Hasilnya terjadi perbedaan jauh dari hasil uji kadar logam nikel antara hasil yang dilakukan oleh surveyor direkomendasikan pemerintah saat FOB dengan surveyor yang ditunjuk oleh pembeli bijih nikel pada saat CIF (ketika barang sampai di konsumen) berbeda sangat jauh.
“Sewaktu FOB ya 1,7% hasilnya, tapi saat disurvei lagi oleh Intertek menjadi 1,3% atau 1,5%. Ini kan jauh sekali bedanya, kalau nol koma sekian masih wajar,” kata Meidy.
Belum lagi dalam proses pembayarannya butuh waktu berbulan-bulan.

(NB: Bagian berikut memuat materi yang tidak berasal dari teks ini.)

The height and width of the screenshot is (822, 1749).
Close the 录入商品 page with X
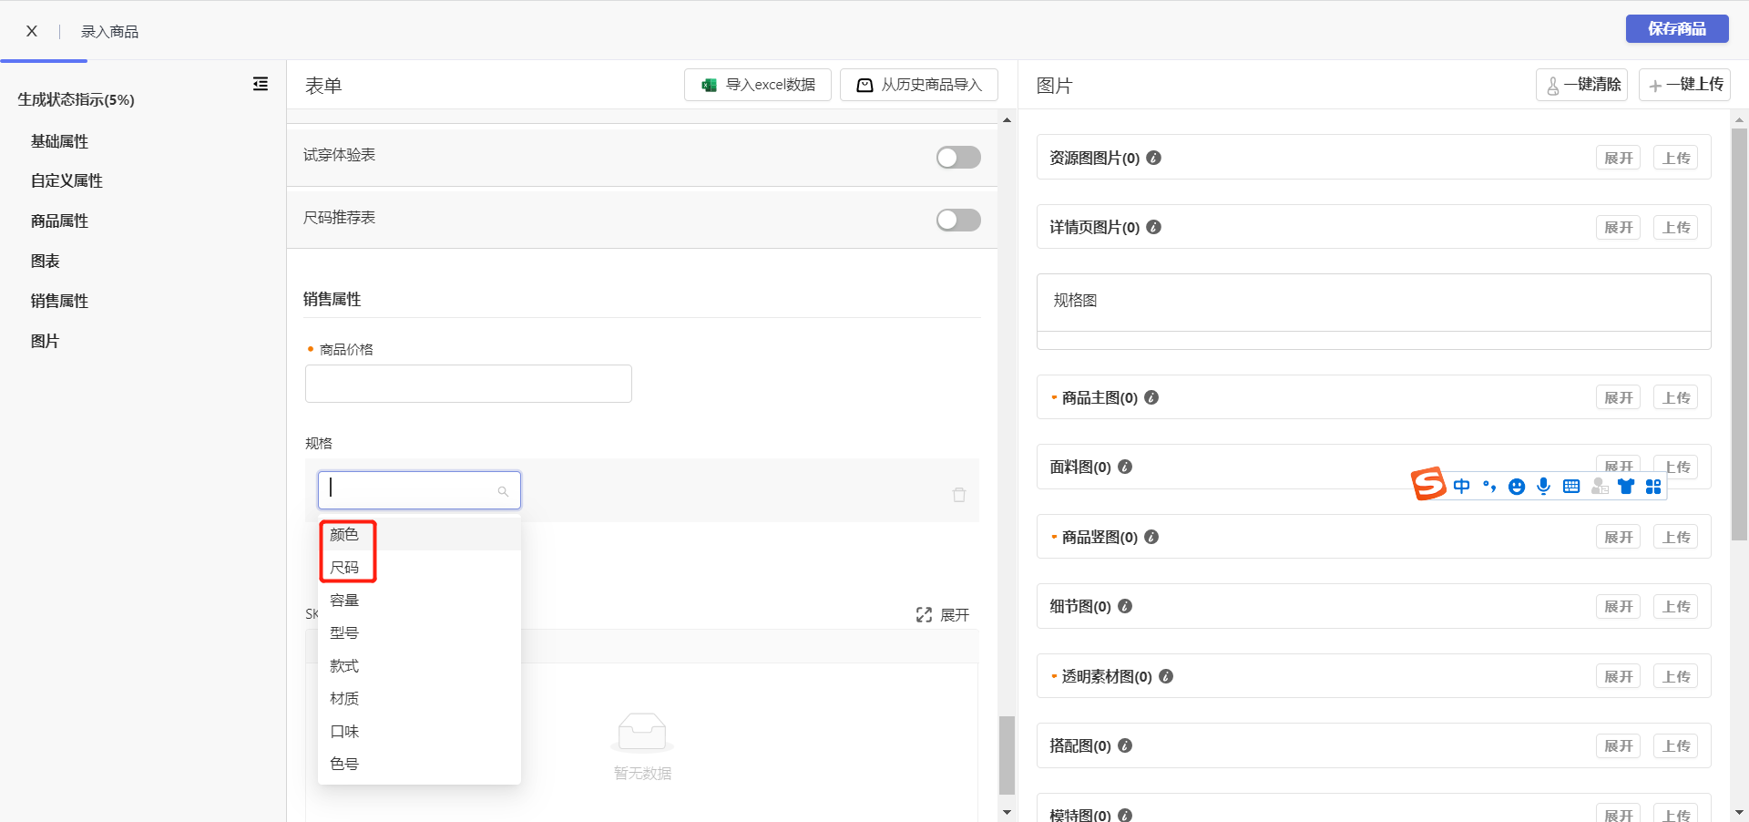point(32,31)
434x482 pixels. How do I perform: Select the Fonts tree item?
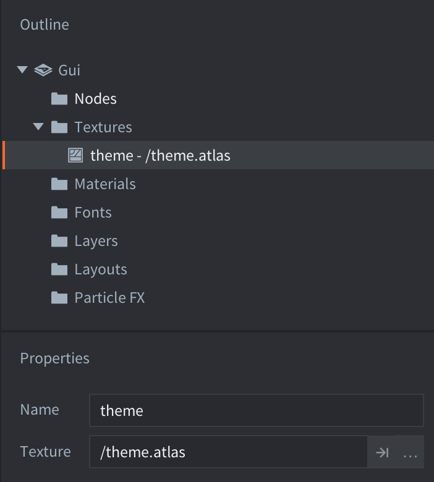point(93,213)
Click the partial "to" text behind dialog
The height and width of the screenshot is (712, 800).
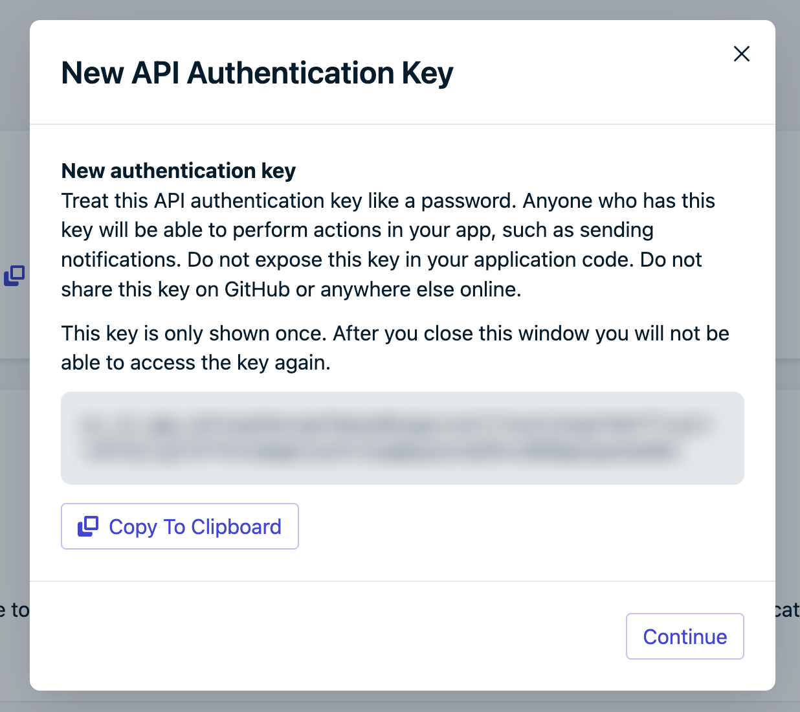tap(19, 610)
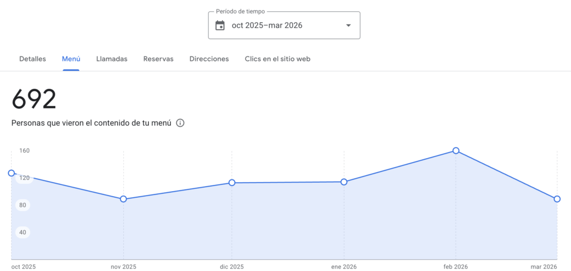Select the Menú tab

tap(71, 59)
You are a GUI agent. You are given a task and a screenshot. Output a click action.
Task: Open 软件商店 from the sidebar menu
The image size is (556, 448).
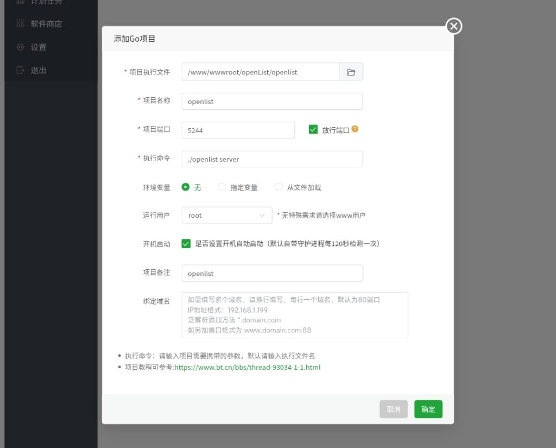tap(46, 23)
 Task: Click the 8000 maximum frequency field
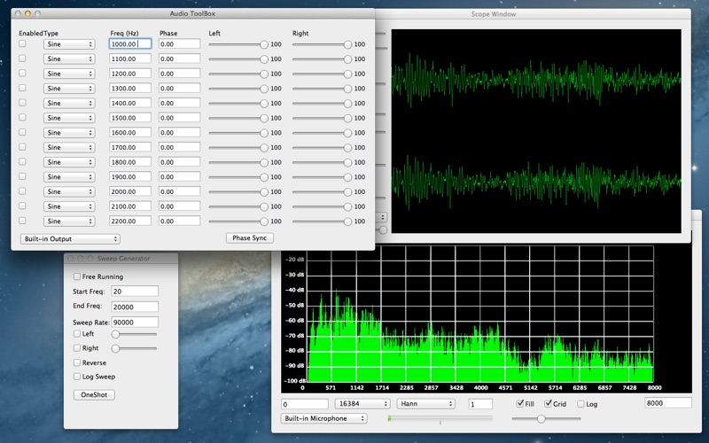tap(666, 403)
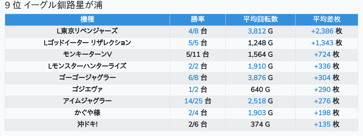363x136 pixels.
Task: Select the かぐや様 machine name
Action: click(87, 113)
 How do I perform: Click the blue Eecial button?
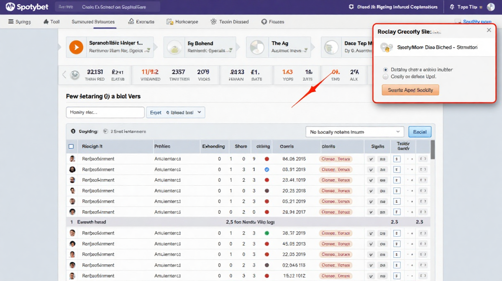(420, 132)
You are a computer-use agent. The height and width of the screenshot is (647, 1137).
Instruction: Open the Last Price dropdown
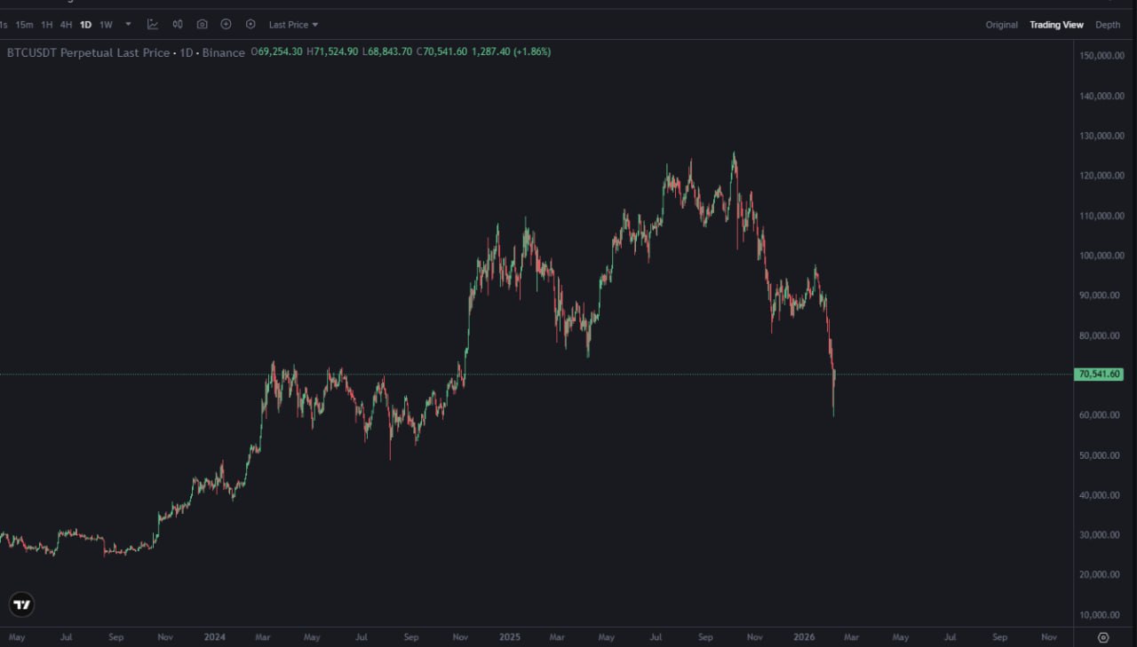tap(291, 24)
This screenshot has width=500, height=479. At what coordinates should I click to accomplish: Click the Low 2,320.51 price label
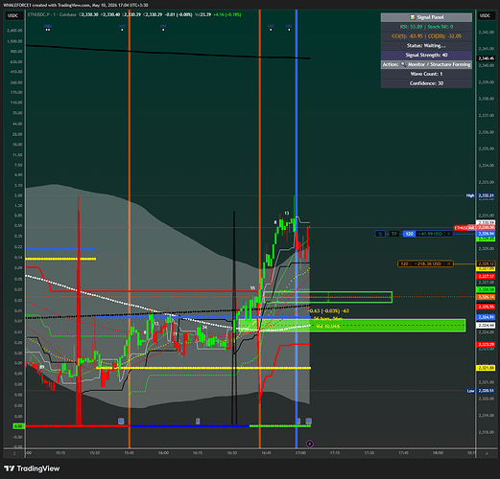(482, 391)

Sementara jika diekspor para pelaku usaha bisa mendapatkan Letter of Credit (LoC), sehingga bisa kembali mendapatkan dana untuk investasi atau kegiatan operasional selanjutnya. “Proses pembayaran bisa lama antara 3-5 bulan,” kata Meidy.
Dengan mekanisme yang ada saat ini pelaku usaha tambang juga dikuasai empat perusahaan smelter raksasa yang melakukan kertel terhadap harga bijih nikel memanfaatkan penggunaan surveyor yang berbeda dari yang sudah ditunjuk oleh pemerintah.

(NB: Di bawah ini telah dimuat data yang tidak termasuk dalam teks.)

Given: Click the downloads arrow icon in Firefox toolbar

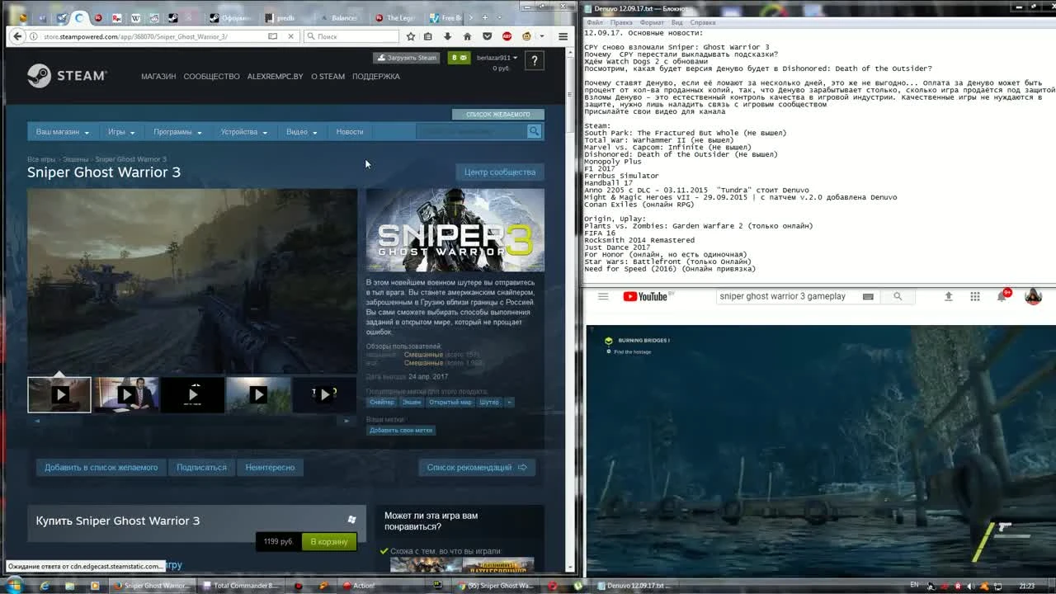Looking at the screenshot, I should coord(446,36).
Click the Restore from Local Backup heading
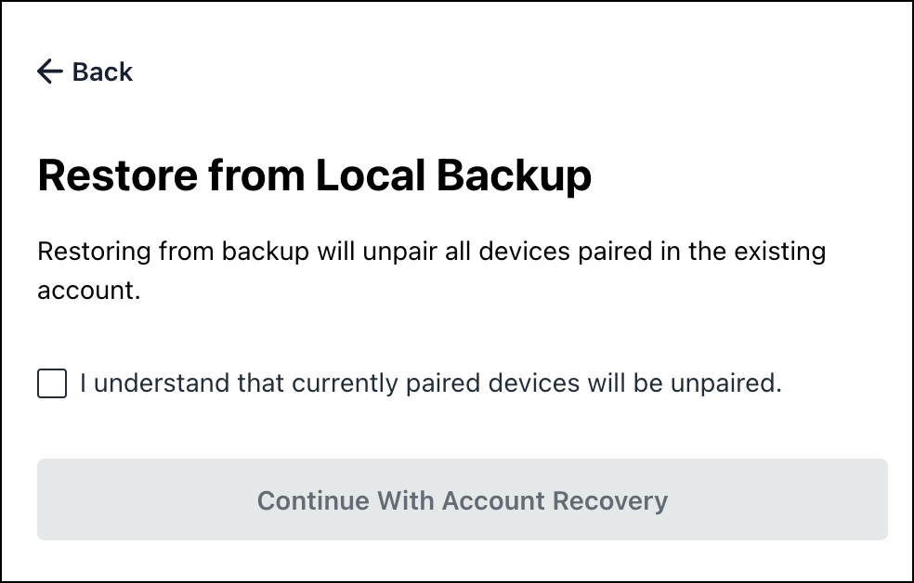 tap(314, 175)
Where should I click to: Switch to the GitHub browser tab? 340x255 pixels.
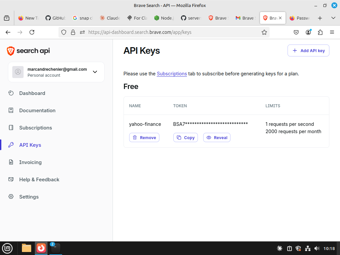[55, 18]
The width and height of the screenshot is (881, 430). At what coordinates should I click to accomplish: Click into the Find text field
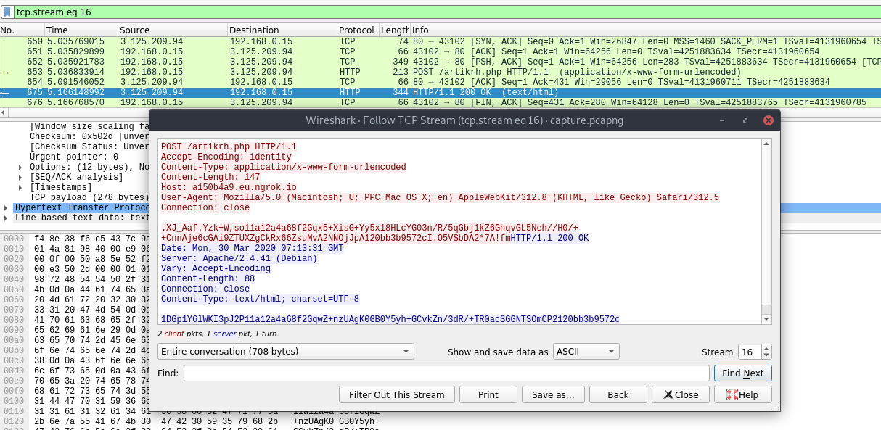446,373
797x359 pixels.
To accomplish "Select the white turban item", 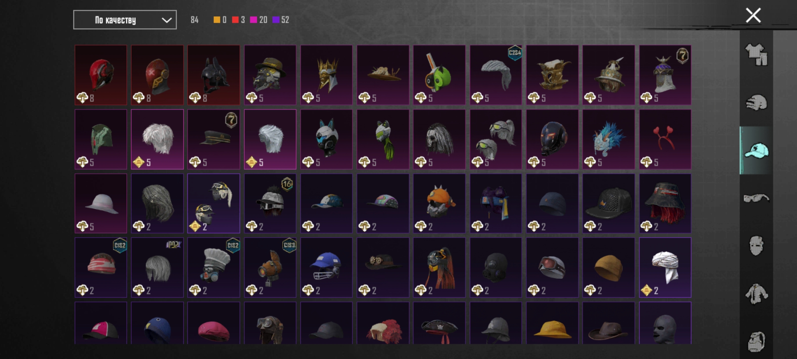I will coord(665,268).

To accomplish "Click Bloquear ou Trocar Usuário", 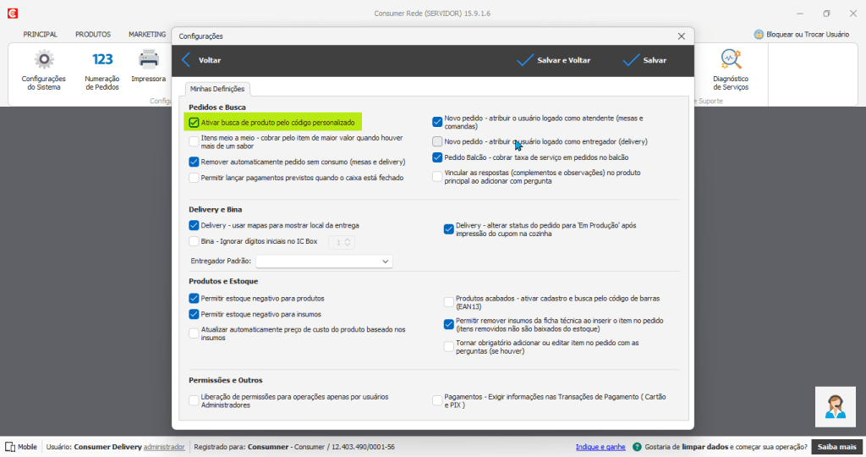I will pos(802,35).
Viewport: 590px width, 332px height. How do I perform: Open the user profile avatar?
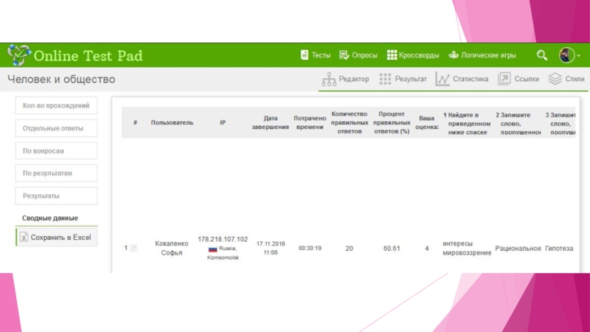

“Jadi ada empat perusahaan besar, saya tidak mau sebut namanya tapi mereka yang kuasai harga, mengkertel,” kata Meidy.
Mekanisme ini juga menekan harga bijih nikel, rata-rata hanya dihargai US$11-US$20 per ton sementara jika diekspor bisa mencapai US$34 per ton saat FOB.
Selama ini ada empat besar yang memiliki smelter dengan kapasitas besar di Indonesia adalah PT Virtue Dragon Nickel Industry, PT Sulawesi Mining Investment, PT Huadi Nickel Alloy, Harita Nickel.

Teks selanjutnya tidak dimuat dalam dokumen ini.